> **Entries provided**
= = = = =
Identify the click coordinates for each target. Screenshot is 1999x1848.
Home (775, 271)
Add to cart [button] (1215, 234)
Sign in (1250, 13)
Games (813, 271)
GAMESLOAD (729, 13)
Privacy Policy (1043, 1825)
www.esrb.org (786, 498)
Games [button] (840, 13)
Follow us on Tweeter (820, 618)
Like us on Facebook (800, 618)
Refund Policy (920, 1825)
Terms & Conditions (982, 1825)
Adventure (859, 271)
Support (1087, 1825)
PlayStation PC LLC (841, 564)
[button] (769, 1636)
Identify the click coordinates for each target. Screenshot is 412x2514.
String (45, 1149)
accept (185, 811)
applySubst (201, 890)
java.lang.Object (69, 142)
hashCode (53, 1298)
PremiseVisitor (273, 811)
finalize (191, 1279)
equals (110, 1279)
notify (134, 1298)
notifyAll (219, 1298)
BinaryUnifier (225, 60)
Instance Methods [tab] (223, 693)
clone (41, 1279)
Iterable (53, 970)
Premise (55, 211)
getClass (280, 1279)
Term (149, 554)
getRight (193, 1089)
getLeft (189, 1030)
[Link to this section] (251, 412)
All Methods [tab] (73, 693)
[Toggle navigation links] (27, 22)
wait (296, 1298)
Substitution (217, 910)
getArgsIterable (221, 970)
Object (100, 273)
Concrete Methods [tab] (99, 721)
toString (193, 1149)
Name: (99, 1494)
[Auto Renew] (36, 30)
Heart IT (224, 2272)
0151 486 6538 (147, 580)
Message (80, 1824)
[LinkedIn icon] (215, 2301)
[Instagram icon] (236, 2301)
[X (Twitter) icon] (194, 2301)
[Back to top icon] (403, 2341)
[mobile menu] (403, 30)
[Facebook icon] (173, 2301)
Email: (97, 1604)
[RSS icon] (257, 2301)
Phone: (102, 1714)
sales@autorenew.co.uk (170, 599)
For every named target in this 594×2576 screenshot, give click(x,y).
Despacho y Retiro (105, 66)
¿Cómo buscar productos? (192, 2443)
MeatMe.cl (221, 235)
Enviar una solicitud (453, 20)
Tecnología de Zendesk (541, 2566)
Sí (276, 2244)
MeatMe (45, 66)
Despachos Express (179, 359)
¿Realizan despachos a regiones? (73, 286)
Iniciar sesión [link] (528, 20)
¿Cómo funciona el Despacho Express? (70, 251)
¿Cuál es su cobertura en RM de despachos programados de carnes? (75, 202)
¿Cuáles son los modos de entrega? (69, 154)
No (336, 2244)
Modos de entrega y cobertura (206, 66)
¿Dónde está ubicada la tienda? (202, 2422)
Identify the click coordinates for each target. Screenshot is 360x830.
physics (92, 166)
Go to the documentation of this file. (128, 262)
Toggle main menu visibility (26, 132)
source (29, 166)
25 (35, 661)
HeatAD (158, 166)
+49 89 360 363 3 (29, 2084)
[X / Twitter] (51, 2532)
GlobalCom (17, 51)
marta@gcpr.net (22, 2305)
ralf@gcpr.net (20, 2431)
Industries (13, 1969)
= = = = =
> **What is needed**
Output every line from the one containing "MeatMe (45, 66)" down to the end of the records as a Markdown table with the columns Row and Entry. Give each line's sequential number under Row and its text under Entry, and omit blank lines.

> **Solution to this exercise**
| Row | Entry |
|---|---|
| 1 | MeatMe (45, 66) |
| 2 | Despachos Express (179, 359) |
| 3 | ¿Realizan despachos a regiones? (73, 286) |
| 4 | Iniciar sesión [link] (528, 20) |
| 5 | ¿Cómo funciona el Despacho Express? (70, 251) |
| 6 | ¿Cuál es su cobertura en RM de despachos programados de carnes? (75, 202) |
| 7 | ¿Cuáles son los modos de entrega? (69, 154) |
| 8 | No (336, 2244) |
| 9 | Modos de entrega y cobertura (206, 66) |
| 10 | ¿Dónde está ubicada la tienda? (202, 2422) |
| 11 | Identify the click coordinates for each target. Screenshot is 360x830. |
| 12 | physics (92, 166) |
| 13 | Go to the documentation of this file. (128, 262) |
| 14 | Toggle main menu visibility (26, 132) |
| 15 | source (29, 166) |
| 16 | 25 (35, 661) |
| 17 | HeatAD (158, 166) |
| 18 | +49 89 360 363 3 (29, 2084) |
| 19 | [X / Twitter] (51, 2532) |
| 20 | GlobalCom (17, 51) |
| 21 | marta@gcpr.net (22, 2305) |
| 22 | ralf@gcpr.net (20, 2431) |
| 23 | Industries (13, 1969) |